Let us now briefly look at the progress of this year’s monsoon so far.
The monsoon arrived at the southern tip a week late this year. After a few sporadic showers mostly in southern peninsular region, monsoon rains spread into northeast where good rains have been reported so far. Also neighboring Bangladesh (population ~ 160 Million) has received good rains so far (some flooding was reported in Bangladesh during the week-end of June 21-22 2014).
As of June 27, the monsoon rains have covered most of southern Peninsula of India (up to about 12N) and most parts of northeast India, including the city of Kolkata (second largest city with a population ~ 18 Million). However monsoon remains weak elsewhere and this is starting to cause considerable anxiety among India’s agriculture sector as well policymakers in India. Mumbai, the largest Indian city (with a population of about 25 Million) has received only about one fourth of normal rains so far and city officials are considering reduced water supply in some areas.
The Director General of India Met Dept (IMD), Mr D S Pai had a two hour emergency meeting with India’s newly elected PM Mr Narendra Modi & briefed the PM on the monsoon progress and possible impact on agriculture. The El Nino impact is being felt at this point, as convective activity over the equatorial IndiaOcean remains weak & this seems to have stalled monsoon progress.
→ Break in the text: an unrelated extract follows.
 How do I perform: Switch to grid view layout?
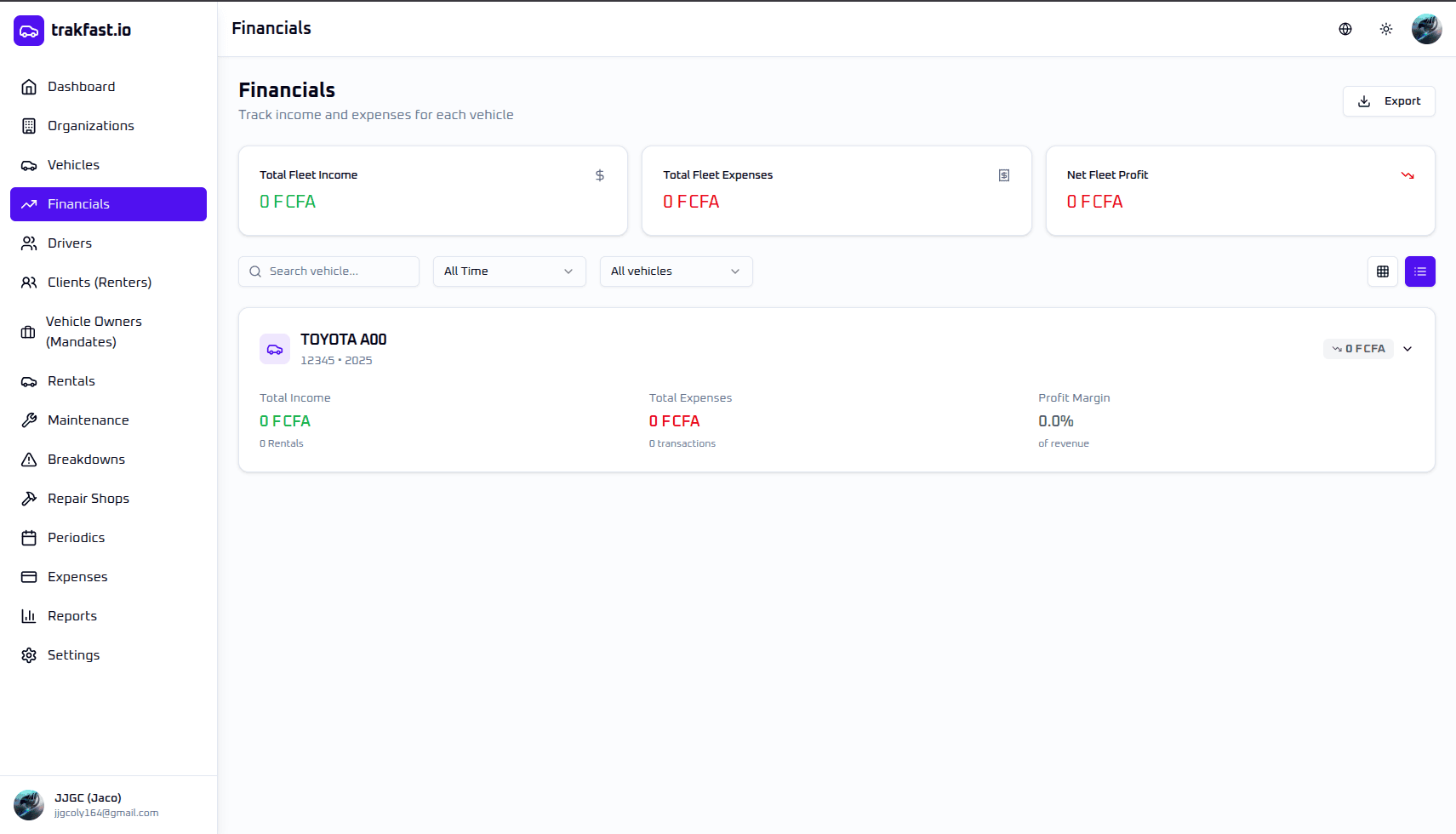click(x=1383, y=271)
The EQUINO appears to be in a positive phase, generating sporadic convection in the eastern equatorial Indian Ocean and if this phase of EQUINO continues, there may be revival of monsoon in the next two to three weeks. Also the QBO is in a westerly phase now, which generally favors increasing convective activity. Convective activity within the large-scale monsoonal flow provides significant amount of rains over various regions of India. Further the El Nino is only of moderate strength at this time (temperature anomaly of about 1C in the Nino 3.4 region; compare this with 1997/98 El Nino when temperature anomaly was a whopping 3C or more for several months).
Also, the phase of PDO (Pacific Decadal Oscillation, a thirty-year oscillation) being negative now, the impact of El Nino on monsoon may not be as adverse as it was in 1987 drought or a more recent drought of 2002. Per latest communiqué by the IMD, monsoon activity would resume across much of the country by about 6 July 2014. A good monsoon is essential for India’s agriculture, which today accounts for about 10% of its GDP (Gross Domestic Product) which translates to about US$ 200 billion.
Accurate simulation and prediction of Indian/Asian monsoon with a lead time of few weeks to few months still remains an intractable problem in climate science.
Madhav Khandekar is a former Research Scientist from Environment Canada and was the Expert Reviewer for the IPCC 2007 Climate Change Documents. Khandekar continues his research at present on monsoon inter-annual variability and its linkage with global weather anomalies like El Nino/La Nina.